This interactive map provides real-time and historical information on hurricanes, cyclones, and typhoons, as well as the location of energy infrastructure in the United States and Puerto Rico.
Students can use the map layers to see how different energy plants and sources could be impacted by extreme weather events.
Students can search for and zoom in on a specific neighborhood.
Students can save and download maps by clicking on the icon in the bottom left-hand corner of the screen.
Certain layers cause the map to lag at times.
Layers can be manipulated using the double arrow icon and the layers icon, both of which are located at the top right-hand corner of the screen.
Science and social studies classes could create maps using the "Historical Hurricanes" and "Pipelines and Transmission" layers and see where local power lines and hurricane tracks have crossed paths.
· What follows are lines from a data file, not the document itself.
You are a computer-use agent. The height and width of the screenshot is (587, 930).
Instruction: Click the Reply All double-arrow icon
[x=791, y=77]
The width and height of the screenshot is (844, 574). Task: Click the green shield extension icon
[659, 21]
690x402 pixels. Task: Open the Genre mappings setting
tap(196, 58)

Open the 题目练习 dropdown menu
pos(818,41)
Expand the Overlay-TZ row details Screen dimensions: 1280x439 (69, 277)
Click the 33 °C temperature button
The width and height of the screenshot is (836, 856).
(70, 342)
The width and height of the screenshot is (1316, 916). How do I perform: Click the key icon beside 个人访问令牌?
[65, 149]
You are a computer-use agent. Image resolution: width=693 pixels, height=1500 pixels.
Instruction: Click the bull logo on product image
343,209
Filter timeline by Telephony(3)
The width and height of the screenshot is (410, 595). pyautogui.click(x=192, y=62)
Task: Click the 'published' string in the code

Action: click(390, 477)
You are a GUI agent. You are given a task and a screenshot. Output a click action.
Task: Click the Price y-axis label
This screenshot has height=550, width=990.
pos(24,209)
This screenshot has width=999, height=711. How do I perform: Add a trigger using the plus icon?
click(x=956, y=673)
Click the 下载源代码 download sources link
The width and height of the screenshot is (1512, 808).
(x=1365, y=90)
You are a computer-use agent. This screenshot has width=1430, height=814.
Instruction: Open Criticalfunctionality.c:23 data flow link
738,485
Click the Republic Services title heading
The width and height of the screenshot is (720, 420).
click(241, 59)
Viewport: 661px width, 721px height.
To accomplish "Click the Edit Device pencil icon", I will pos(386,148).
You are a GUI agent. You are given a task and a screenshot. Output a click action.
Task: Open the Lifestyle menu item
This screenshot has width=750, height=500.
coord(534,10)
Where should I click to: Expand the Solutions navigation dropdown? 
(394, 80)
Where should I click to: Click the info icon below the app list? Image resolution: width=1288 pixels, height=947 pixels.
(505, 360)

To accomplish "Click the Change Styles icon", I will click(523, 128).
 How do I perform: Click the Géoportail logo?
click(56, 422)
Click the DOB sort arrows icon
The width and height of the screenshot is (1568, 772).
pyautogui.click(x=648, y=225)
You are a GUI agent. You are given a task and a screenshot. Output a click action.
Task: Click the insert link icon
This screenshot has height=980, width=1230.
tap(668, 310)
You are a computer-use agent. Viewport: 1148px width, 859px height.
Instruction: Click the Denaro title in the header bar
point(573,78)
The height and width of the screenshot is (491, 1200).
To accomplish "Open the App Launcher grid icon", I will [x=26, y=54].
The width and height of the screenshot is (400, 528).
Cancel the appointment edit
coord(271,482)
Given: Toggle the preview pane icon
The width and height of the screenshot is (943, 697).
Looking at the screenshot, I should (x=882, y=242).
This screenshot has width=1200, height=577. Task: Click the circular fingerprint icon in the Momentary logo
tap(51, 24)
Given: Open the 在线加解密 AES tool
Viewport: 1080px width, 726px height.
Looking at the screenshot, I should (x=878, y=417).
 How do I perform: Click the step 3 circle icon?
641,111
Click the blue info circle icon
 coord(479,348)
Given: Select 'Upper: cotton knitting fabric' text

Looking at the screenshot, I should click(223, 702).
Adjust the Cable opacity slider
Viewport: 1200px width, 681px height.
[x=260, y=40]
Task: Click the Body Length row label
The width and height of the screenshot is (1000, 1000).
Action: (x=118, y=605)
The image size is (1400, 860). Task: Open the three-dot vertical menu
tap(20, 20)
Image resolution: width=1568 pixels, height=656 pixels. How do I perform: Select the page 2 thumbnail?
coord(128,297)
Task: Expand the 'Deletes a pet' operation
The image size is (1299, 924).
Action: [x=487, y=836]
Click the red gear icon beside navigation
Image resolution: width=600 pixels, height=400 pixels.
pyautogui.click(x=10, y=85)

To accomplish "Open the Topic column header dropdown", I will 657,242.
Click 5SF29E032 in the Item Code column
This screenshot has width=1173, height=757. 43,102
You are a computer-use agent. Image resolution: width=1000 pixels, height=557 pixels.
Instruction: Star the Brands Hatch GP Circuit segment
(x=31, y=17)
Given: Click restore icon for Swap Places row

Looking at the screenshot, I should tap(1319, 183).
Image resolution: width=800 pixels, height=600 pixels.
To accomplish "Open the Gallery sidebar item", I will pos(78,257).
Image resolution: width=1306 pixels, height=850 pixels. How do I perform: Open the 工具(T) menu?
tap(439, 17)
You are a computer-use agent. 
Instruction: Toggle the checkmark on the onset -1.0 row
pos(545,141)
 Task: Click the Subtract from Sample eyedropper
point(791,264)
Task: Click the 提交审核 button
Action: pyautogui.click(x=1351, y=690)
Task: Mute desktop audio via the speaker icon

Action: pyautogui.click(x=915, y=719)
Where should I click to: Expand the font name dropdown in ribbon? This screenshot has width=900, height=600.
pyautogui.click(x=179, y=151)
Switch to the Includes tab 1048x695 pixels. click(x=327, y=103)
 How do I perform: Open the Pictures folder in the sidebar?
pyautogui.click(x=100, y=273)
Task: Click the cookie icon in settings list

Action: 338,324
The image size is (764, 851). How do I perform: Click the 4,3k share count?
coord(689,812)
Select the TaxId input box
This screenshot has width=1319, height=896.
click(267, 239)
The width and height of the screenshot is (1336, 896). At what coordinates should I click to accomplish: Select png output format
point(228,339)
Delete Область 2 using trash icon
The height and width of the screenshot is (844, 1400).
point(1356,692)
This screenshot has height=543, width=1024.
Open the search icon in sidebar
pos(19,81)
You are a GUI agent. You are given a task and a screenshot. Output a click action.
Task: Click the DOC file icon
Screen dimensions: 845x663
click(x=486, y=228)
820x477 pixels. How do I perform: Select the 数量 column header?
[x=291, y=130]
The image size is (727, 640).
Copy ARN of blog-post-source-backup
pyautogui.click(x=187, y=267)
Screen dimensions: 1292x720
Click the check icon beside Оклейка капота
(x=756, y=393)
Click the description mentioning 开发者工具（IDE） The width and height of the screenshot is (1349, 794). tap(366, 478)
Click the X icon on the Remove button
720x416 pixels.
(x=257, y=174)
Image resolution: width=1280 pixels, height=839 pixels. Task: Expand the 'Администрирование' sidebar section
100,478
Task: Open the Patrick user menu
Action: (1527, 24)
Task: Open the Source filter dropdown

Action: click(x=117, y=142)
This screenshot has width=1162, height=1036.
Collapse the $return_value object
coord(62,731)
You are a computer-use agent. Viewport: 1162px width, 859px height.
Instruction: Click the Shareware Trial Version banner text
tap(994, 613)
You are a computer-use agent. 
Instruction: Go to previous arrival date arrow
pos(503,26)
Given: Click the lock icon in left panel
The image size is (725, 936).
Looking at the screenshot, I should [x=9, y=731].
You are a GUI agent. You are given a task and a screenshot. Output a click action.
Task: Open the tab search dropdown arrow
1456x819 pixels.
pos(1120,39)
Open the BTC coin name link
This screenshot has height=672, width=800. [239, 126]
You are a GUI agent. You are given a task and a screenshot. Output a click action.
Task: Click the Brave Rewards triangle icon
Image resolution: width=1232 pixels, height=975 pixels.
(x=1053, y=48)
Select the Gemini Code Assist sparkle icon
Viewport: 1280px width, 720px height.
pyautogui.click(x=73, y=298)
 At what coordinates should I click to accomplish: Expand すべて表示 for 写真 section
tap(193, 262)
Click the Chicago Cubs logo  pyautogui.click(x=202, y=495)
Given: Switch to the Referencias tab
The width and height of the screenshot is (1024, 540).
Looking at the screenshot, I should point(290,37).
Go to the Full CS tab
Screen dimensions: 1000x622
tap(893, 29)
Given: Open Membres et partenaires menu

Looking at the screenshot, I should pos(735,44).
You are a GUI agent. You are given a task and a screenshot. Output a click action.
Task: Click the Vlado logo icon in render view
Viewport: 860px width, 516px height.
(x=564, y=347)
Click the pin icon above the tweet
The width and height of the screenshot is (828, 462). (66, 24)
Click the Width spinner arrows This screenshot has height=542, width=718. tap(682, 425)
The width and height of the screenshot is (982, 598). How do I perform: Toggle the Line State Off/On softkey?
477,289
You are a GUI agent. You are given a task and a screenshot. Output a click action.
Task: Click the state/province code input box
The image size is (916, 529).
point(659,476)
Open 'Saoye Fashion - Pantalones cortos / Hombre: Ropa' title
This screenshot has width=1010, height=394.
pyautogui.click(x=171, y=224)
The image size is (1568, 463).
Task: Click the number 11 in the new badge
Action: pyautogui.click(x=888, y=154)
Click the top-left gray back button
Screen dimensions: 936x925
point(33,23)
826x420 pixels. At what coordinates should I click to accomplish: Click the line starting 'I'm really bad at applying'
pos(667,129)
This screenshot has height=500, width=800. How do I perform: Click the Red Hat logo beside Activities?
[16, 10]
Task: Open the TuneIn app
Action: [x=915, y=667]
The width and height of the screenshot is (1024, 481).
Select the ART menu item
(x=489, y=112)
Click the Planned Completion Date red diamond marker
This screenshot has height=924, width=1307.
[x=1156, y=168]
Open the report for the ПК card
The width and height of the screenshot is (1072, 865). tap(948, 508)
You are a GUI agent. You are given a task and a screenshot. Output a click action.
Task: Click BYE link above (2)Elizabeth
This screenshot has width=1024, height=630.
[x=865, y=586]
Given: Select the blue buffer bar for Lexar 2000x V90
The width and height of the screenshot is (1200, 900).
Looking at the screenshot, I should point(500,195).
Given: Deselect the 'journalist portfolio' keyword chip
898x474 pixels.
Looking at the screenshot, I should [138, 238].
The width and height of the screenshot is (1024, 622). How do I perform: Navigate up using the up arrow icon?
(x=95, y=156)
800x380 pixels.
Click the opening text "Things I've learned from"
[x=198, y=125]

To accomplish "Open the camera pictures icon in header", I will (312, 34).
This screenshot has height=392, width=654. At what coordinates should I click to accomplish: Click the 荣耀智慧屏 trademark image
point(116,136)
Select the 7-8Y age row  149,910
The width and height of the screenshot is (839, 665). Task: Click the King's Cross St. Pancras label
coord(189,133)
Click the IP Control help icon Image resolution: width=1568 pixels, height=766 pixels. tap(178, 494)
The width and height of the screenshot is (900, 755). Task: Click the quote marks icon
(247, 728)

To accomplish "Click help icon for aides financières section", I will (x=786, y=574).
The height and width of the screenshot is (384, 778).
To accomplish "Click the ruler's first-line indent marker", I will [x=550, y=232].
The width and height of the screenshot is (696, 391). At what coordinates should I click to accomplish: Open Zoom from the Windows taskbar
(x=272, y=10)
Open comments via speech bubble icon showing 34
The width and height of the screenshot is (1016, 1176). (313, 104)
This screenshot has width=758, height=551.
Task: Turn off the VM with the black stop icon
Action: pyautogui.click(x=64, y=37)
Students could brainstorm solutions for making energy infrastructure less susceptible to extreme weather.
Science classes could task students with developing a visual diagram to show the connection between fossil fuel energy and extreme weather that causes power outages.
Other resources on this topic include this video on the devastating effects of Hurricane Maria in Puerto Rico, this video on climate change and more severe hurricanes, and this video on why climate change makes extreme weather worse.
This map is a real-time look at where hurricanes, cyclones, and typhoons currently are and the potential for disrupting energy. This resource is recommended for teaching.
Next Generation Science Standards (NGSS)
ESS3: Earth and Human Activity
MS-ESS3-2 Analyze and interpret data on natural hazards to forecast future catastrophic events and inform the development of technologies to mitigate their effects.
HS-ESS3-1 Construct an explanation based on evidence for how the availability of natural resources, occurrence of natural hazards, and changes in climate have influenced human activity.
College, Career, and Civic Life (C3) Standards
Dimension 2: Geography
D2.Geo.12.9-12 Evaluate the consequences of human-made and natural catastrophes on global trade, politics, and human migration.
D2.Geo.9.9-12 Evaluate the influence of long-term climate variability on human migration and settlement patterns, resource use, and land uses at local-to-global scales.